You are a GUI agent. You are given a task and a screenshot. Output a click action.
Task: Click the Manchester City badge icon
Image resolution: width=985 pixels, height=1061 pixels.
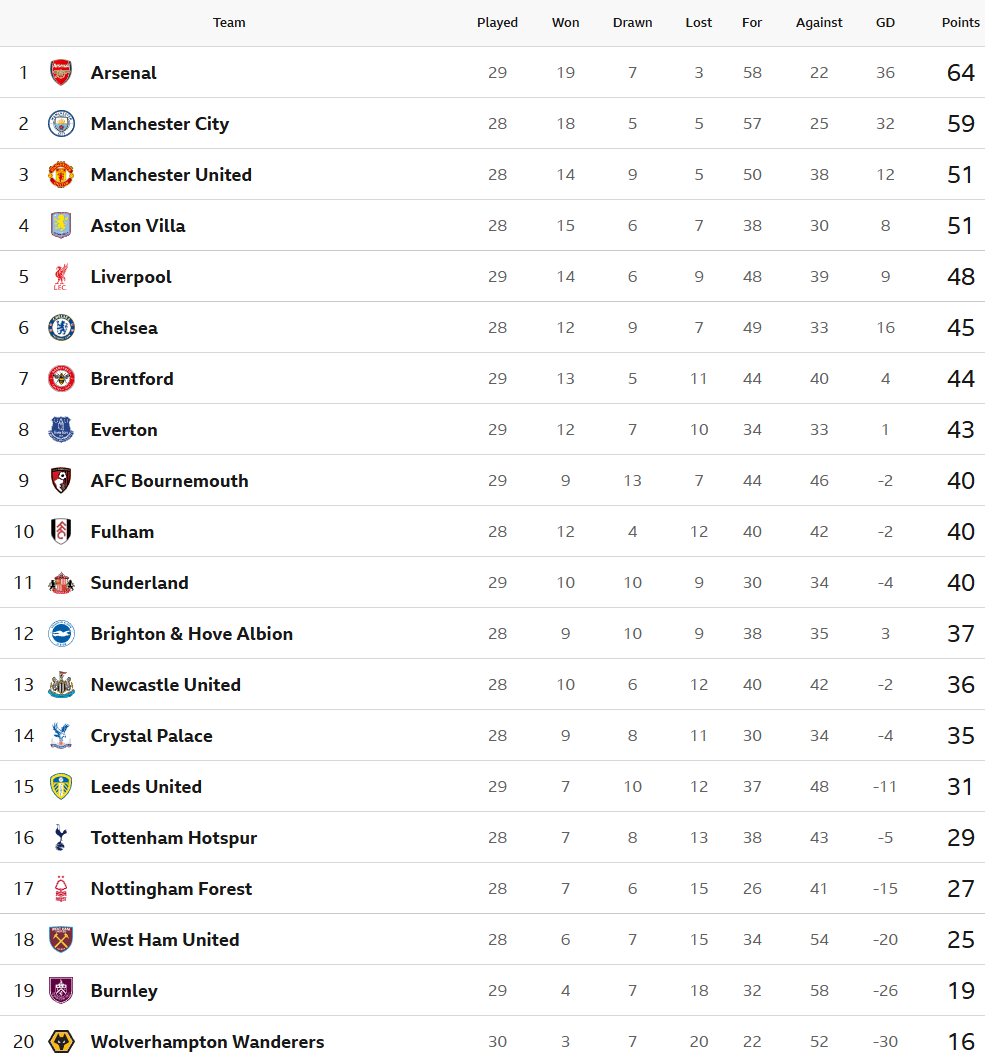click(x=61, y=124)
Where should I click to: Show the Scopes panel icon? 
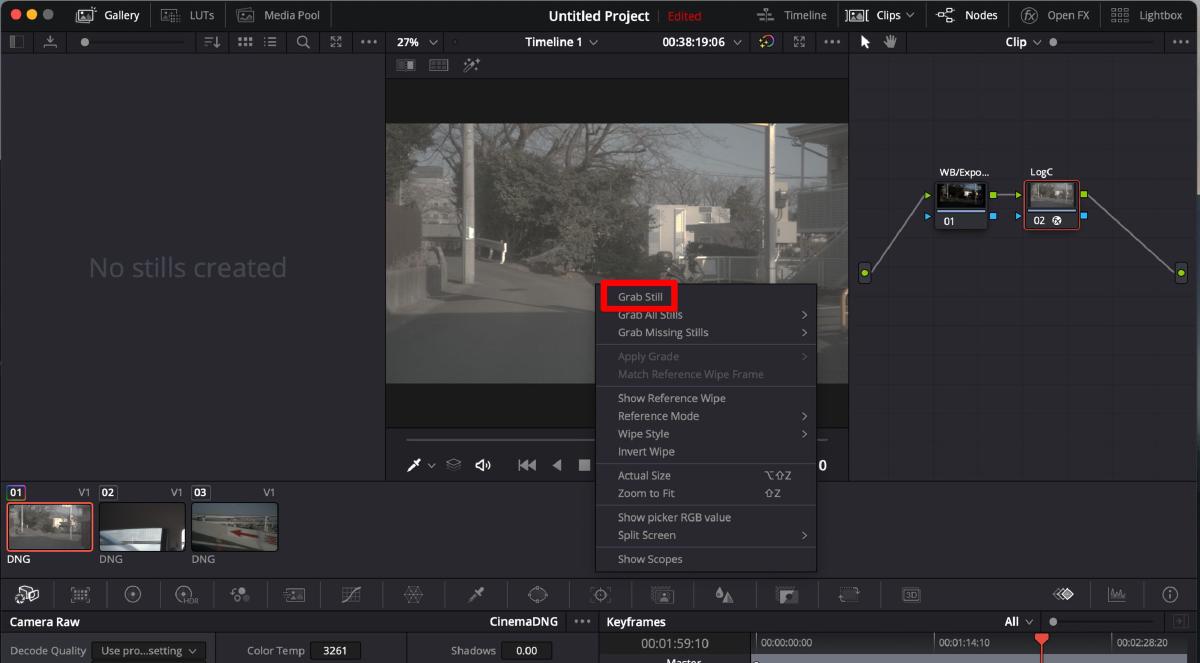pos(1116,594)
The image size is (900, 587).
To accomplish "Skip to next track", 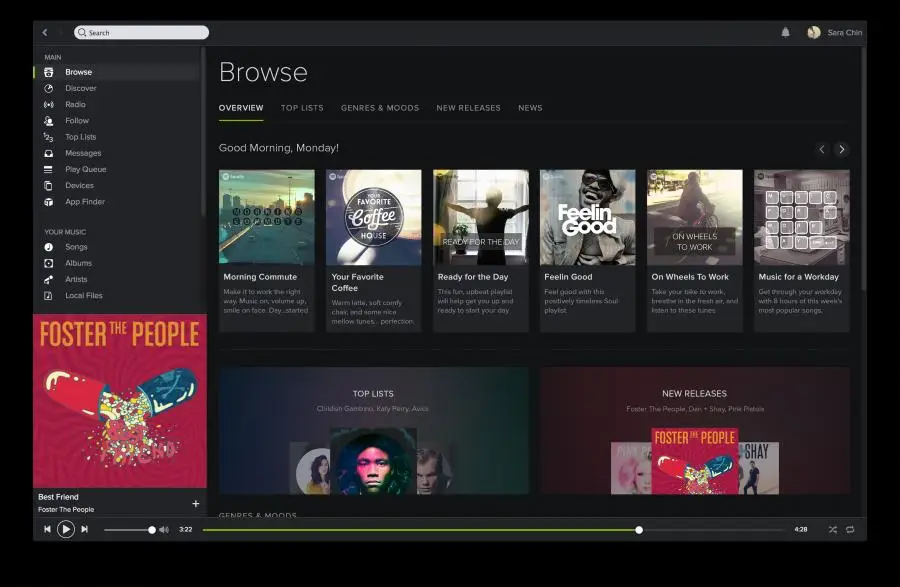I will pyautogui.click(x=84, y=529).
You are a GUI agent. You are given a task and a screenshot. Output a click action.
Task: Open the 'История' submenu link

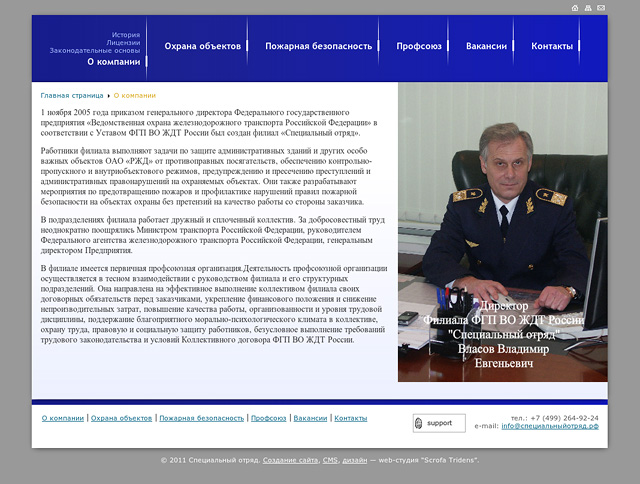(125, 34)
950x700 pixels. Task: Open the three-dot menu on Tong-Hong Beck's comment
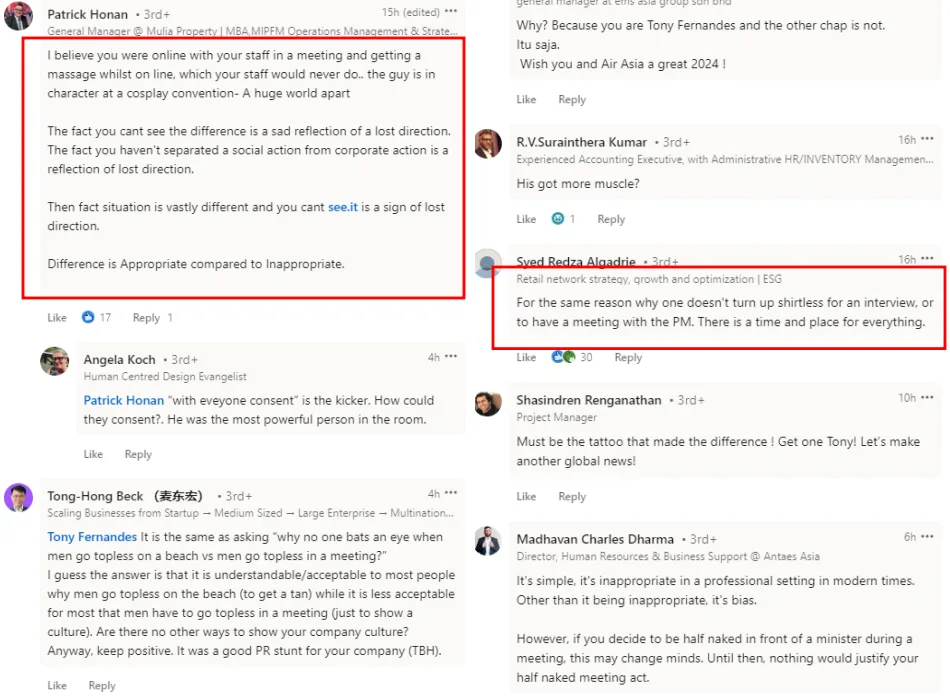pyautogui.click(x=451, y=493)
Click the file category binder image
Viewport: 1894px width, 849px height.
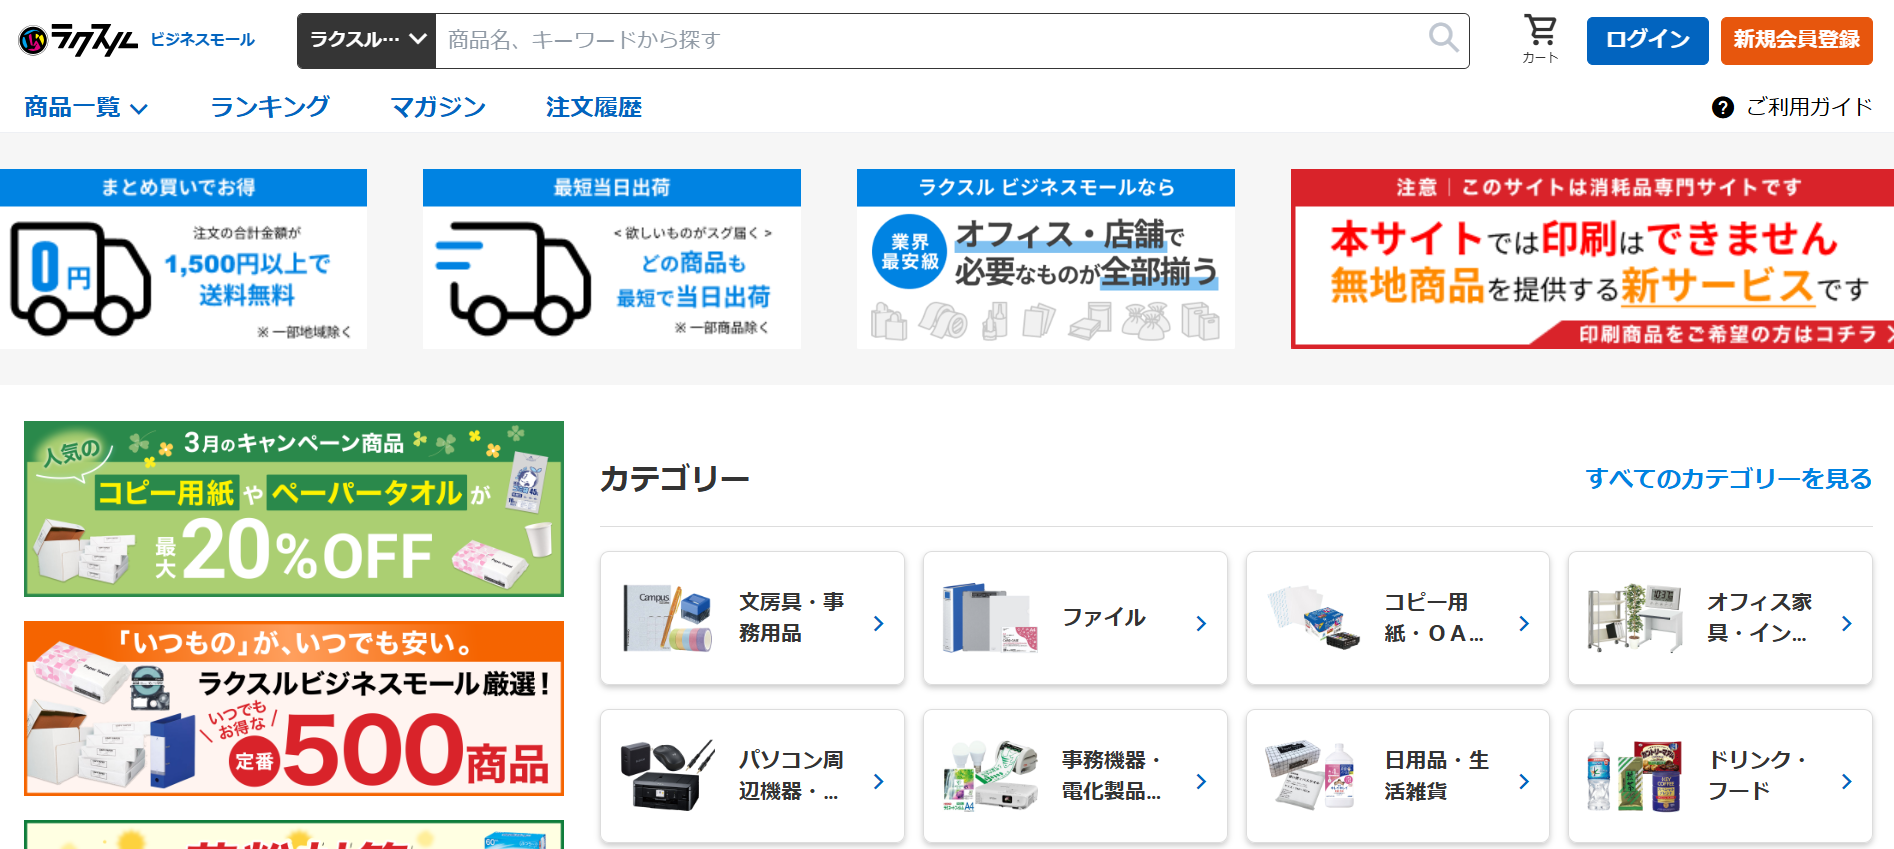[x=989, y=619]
################
## What to produce
Rewrite the records from the line containing "Click the file category binder image" through the end of the records, inclusive, with "binder" changed to "folder" and everything else left as it is. Omit the pictures from your answer.

## Task response
Click the file category folder image
Viewport: 1894px width, 849px height.
[x=989, y=619]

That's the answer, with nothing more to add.